Show the lines below that contain the string "help".

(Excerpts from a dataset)
[Start of Attachment]
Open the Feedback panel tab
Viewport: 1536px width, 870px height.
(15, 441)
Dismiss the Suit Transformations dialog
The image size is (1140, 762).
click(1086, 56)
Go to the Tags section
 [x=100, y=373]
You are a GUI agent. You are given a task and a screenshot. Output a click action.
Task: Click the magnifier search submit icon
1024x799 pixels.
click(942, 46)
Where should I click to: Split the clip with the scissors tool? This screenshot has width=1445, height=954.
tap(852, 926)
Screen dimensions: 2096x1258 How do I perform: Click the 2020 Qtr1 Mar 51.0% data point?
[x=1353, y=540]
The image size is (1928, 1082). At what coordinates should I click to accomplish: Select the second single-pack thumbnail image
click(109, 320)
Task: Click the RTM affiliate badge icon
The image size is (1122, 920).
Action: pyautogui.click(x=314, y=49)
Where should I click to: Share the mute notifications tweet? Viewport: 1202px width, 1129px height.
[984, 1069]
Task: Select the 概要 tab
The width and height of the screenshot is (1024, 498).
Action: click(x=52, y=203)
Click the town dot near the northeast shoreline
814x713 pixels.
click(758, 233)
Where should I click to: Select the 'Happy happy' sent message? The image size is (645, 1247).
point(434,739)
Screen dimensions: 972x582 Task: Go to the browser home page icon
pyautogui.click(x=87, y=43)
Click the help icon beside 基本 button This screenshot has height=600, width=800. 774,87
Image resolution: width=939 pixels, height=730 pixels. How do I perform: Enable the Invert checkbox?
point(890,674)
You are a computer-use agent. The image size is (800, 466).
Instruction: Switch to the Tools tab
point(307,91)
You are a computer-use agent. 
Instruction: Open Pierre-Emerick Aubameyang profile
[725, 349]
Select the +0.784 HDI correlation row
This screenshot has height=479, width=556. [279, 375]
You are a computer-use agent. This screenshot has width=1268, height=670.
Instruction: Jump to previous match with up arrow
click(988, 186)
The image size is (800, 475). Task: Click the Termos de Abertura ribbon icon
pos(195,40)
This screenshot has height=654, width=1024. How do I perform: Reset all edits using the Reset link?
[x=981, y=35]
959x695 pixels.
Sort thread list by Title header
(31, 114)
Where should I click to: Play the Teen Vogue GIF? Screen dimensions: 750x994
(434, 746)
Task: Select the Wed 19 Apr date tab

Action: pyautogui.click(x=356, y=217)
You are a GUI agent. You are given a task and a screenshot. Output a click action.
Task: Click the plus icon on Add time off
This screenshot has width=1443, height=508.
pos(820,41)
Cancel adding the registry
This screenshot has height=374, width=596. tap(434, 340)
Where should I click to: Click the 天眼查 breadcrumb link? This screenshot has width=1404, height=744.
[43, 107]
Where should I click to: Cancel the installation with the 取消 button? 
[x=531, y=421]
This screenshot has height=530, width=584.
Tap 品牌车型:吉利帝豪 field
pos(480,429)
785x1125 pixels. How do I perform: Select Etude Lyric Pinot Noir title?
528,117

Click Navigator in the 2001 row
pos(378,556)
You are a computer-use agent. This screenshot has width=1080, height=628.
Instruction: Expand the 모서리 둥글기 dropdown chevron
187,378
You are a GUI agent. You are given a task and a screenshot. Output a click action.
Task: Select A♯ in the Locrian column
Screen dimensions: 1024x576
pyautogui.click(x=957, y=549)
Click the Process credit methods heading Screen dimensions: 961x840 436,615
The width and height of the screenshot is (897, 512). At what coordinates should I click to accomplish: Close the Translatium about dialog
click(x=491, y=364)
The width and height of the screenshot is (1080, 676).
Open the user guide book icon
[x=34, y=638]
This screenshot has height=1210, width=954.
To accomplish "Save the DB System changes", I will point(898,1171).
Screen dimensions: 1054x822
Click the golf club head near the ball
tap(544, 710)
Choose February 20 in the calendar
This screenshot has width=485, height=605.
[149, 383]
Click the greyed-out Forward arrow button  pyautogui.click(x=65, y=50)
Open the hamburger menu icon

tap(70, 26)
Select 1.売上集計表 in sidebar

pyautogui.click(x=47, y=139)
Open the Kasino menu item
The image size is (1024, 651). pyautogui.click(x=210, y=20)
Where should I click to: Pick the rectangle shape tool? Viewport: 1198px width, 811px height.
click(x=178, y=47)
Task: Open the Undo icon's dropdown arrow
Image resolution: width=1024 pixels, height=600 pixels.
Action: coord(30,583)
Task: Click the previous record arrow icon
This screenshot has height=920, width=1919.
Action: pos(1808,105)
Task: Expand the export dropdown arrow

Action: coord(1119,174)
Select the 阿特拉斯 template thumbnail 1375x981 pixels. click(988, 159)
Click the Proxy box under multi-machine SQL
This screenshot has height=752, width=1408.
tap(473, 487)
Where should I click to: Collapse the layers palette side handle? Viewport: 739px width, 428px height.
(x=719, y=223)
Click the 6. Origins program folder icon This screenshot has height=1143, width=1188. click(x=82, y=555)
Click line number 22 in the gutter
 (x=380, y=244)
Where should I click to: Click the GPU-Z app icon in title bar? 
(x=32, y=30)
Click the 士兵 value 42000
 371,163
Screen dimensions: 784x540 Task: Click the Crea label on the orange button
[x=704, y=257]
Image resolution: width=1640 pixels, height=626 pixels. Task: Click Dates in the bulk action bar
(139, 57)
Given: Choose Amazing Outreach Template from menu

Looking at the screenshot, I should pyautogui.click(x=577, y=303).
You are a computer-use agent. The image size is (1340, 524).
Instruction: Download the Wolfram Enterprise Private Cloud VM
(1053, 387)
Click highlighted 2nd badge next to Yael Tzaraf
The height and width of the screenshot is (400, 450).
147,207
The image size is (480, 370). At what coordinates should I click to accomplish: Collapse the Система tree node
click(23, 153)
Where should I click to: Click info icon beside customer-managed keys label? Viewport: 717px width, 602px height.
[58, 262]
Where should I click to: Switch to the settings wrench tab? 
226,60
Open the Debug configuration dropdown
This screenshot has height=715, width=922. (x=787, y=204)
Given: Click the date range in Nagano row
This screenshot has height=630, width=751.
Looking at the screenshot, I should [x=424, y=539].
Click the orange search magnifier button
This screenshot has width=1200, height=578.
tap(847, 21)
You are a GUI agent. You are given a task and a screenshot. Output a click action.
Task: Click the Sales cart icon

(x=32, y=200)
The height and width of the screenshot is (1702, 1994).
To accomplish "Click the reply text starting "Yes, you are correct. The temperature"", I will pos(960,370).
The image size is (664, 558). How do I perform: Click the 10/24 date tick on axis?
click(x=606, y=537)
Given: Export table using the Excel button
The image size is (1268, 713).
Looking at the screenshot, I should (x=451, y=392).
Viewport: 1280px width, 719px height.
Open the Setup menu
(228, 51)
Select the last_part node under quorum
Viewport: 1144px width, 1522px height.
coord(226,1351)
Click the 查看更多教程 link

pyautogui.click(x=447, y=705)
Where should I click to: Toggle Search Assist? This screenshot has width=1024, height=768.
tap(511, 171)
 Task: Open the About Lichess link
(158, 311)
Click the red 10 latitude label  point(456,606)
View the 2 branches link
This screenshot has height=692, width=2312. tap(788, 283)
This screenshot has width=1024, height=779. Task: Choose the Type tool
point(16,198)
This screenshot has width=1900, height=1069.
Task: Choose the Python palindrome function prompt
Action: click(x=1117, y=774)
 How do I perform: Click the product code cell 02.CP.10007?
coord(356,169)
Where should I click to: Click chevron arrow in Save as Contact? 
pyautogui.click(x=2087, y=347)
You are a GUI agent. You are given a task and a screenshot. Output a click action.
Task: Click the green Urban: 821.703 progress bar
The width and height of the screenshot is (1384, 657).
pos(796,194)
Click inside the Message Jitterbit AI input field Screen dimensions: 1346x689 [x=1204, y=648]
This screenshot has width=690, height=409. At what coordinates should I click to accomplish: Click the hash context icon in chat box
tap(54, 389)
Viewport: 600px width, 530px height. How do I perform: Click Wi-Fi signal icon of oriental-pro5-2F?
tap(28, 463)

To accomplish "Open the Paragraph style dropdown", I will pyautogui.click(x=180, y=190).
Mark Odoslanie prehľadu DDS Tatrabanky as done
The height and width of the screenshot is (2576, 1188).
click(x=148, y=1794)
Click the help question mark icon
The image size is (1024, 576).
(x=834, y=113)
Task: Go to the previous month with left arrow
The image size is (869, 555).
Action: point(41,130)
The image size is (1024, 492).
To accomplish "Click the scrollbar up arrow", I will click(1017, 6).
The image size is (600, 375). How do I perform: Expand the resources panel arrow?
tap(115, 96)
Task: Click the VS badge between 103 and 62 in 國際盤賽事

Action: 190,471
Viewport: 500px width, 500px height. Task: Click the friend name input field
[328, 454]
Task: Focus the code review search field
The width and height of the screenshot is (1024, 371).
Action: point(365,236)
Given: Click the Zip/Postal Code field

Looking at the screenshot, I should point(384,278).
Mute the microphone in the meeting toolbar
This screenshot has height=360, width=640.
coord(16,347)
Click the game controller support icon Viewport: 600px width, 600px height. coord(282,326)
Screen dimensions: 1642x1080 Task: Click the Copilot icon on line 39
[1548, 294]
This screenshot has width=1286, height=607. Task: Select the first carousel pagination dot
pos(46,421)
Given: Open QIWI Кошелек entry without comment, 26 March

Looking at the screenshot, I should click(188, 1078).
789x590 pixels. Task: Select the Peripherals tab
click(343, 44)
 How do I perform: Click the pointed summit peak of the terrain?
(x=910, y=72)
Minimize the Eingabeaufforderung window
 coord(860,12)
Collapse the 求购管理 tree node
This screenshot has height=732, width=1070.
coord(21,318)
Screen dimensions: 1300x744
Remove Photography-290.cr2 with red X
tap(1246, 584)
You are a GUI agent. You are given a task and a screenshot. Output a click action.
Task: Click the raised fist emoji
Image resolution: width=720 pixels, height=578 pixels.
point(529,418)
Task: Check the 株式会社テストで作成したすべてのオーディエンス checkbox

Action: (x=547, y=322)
[End of Attachment]
▶ EXERCISE RESULT
Click the help icon beside 基本 button This screenshot has height=600, width=800. 774,87
Click the help question mark icon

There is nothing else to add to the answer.